Issues such as this one are not always specifically addressed in law school.  So, how are law students and new graduates supposed to obtain this advice unless they have a mentor or past experiences?  The answer lies within the hands of law schools.  Obviously, an entire class does not need to be spent on this.  A professor who demonstrates a “mock” call from a client and how the client can start spilling information before the attorney gets to say “halt” would teach the oint more effectively than just telling the class about the risk.  Innovative ways to present this topic could be done through a live skit or even a previously prepared video.  In addition, having a panel of local attorneys coming in and speaking about previous and personal experiences would be an excellent way to catch the attention of students occupying seats in a classroom.  Just stating the obvious is not always enough.  Students get distracted like everyone else and such a crucial point deserves emphasis.  I have been lucky enough to have excellent internships with attorneys that cared to take the time to teach me these lessons.  However, not everyone is so blessed.  Thus, law schools must pick up the slack for those that do not receive the information elsewhere.  It is not enough to simply teach legal doctrine.  Law schools must also remember that the common traps attorneys can fall prey to should be introduced as well.  I for one firmly subscribe to the notion that a law school should prepare students by giving them the tools necessary to avoid ethical dilemmas and potential malpractice suits.  This just may possibly cut down on legal bar complaints and malpractice suits because the new attorneys will be ahead of the game and already protected.

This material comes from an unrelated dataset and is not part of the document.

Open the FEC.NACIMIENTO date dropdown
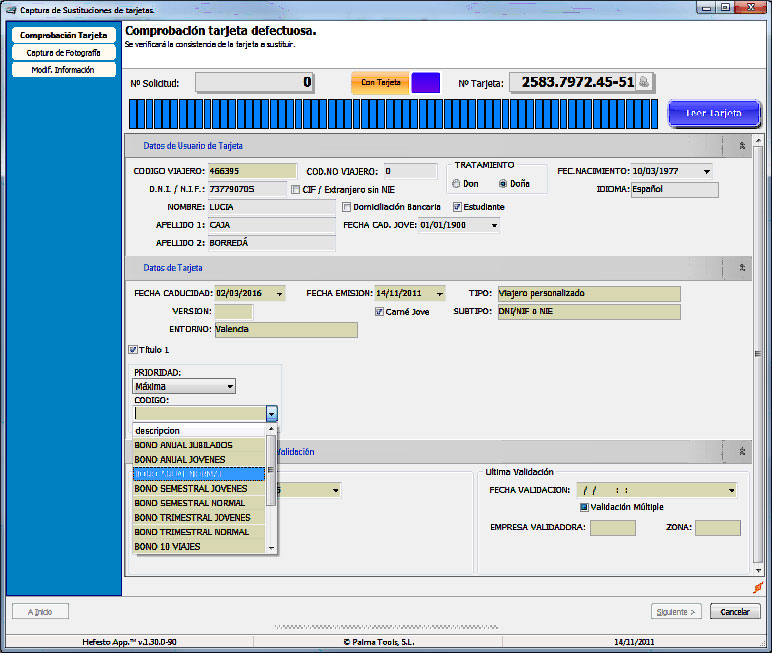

As mentioned by Professor Ben Madison, in the preface, current law students and practicing attorneys that did not receive this information during their law school tenure are strongly encouraged to join the discussion and offer thoughts on this matter.  We are interested in beginning an open and non-biased discussion with all those concerned.  Additionally, as with each new blog entry for the “101 Things They Don’t Teach In Law School” Series, we will always encourage and look forward to open discussions.  We hope you will take the time to interact with us.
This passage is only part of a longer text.